GordonMJ at MISSOURI.EDU
Fri Jul 19 22:37:26 UTC 2002
I think this one might be lexical. I'm pretty sure I have a lax vowel in Craig but definitely tense in 'vague' and 'Hague'. Maybe Craig is influenced by Greg. (Not that there's anything wrong with that.)
From: Dennis R. Preston [mailto:preston at PILOT.MSU.EDU]
Sent: Fri 7/19/2002 12:53 PM
To: ADS-L at LISTSERV.UGA.EDU
Subject: Re: Kregg vs. Craig
Vowel conflaters (almost always laxers), having completed their work
before /r/, and well into it before /l/, are now moving on; pre /g/
appears to be their next stop on this road to perdition. The regional
distribution is not exactly known, but the process seems to be more
rampant in the urban East but productive in many other areas
(Mountain West, South) as well; the Midwest, in my opinion, lags in
dInIs (who, in his football days, always took the 'field,' not the 'filled')
>>Yesterday I noticed that my optometrist had taken on a new partner named
>>Kregg Koons. Aside from the obvious orthographic alliteration, the spelling
>>of his first name reflects the pronunciation of Craig in Central Indiana,
>>where the tense front mid vowel laxes, also in words like vague and Hague.
>>I can't think of other words where I have the tense vowel before /g/, and I
>>don't think it's very common. I noticed twenty years ago that my children
>>had this laxing, and many of my students have it as well. Is this regional?

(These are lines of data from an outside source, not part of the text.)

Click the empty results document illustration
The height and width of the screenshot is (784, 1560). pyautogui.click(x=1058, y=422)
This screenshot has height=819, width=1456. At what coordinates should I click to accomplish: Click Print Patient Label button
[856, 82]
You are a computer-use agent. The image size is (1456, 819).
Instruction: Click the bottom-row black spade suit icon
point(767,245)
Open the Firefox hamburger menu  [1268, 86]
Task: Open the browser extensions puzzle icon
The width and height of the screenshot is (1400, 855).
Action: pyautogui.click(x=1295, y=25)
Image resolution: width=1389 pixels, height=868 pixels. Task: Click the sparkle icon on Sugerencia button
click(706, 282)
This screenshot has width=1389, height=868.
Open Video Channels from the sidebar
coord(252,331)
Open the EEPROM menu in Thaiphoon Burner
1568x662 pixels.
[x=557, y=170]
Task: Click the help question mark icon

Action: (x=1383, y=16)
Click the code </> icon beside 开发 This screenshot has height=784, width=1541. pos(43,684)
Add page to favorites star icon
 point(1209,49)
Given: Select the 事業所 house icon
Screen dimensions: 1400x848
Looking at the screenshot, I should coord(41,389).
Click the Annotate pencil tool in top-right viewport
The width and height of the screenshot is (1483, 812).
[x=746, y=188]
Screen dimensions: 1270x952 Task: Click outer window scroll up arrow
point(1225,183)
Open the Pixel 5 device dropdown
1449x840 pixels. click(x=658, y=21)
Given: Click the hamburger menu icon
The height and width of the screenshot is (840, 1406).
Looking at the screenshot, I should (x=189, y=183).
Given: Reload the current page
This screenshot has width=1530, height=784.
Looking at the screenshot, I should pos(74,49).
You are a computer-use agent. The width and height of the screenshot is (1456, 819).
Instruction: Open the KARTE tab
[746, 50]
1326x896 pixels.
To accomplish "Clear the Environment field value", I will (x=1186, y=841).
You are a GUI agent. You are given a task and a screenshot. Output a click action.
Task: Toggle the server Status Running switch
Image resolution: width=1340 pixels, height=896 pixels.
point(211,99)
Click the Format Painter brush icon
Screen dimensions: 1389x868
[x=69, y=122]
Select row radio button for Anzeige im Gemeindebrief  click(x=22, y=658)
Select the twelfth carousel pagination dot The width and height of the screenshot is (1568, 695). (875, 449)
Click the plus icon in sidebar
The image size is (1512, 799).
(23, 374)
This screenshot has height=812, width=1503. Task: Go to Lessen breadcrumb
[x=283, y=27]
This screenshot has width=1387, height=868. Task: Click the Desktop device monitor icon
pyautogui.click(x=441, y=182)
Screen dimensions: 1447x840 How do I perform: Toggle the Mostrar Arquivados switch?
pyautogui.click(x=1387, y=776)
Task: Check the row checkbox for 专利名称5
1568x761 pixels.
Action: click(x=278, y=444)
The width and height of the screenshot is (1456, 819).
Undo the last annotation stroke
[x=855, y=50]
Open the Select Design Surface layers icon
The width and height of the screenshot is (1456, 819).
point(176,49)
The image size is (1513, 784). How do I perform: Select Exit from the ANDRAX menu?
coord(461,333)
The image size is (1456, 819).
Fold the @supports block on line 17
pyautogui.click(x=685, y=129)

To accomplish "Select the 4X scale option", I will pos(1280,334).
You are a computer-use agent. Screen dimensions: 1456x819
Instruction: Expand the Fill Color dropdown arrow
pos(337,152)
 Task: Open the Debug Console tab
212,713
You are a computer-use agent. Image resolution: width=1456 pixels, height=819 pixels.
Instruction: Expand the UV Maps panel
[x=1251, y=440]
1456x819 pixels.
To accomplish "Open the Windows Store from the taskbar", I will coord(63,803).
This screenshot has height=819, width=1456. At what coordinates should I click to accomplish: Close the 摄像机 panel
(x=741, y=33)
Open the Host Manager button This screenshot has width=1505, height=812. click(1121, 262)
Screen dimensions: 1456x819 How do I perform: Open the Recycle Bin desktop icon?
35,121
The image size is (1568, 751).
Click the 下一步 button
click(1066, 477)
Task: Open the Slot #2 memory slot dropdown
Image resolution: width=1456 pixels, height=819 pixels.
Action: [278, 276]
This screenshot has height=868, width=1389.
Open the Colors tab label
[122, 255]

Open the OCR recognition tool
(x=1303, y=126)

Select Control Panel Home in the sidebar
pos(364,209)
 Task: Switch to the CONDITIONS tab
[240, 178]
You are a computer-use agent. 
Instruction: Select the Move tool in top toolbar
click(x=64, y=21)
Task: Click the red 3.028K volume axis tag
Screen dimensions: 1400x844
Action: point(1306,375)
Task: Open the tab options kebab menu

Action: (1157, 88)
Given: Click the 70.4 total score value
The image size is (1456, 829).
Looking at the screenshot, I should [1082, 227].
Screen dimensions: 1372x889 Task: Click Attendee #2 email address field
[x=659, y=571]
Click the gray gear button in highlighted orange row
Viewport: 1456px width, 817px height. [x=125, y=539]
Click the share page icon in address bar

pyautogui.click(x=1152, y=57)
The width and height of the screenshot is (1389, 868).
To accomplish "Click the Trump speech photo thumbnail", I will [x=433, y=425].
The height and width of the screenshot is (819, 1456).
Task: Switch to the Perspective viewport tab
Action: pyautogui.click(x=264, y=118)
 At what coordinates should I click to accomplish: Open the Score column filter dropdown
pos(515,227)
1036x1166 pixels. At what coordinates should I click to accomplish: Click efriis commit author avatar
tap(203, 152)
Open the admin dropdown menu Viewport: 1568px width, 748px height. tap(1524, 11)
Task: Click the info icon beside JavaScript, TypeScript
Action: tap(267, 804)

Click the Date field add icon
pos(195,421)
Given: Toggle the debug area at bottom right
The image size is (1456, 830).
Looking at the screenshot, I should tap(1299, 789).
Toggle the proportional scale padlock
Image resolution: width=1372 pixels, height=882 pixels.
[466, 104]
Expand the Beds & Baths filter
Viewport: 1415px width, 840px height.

>Funny--I was just listening to an audio book yesterday in which a
>murdered character was identified by a friend as (what sounded like)
>"Kregg" and, asked how it was spelled (it was a last name), the
>friend responded "C-R-A-I-G". I reflected that (although the story
>was set in NYC) there must be another dialect area at work, since for
>me there's a sharp distinction between lax "Kregg" or "Cregg" vs.
>tense "Craig". The latter rhymes with "vague", "plague", and "the
>Hague", the former with "beg", "keg", "leg", "Greg", etc.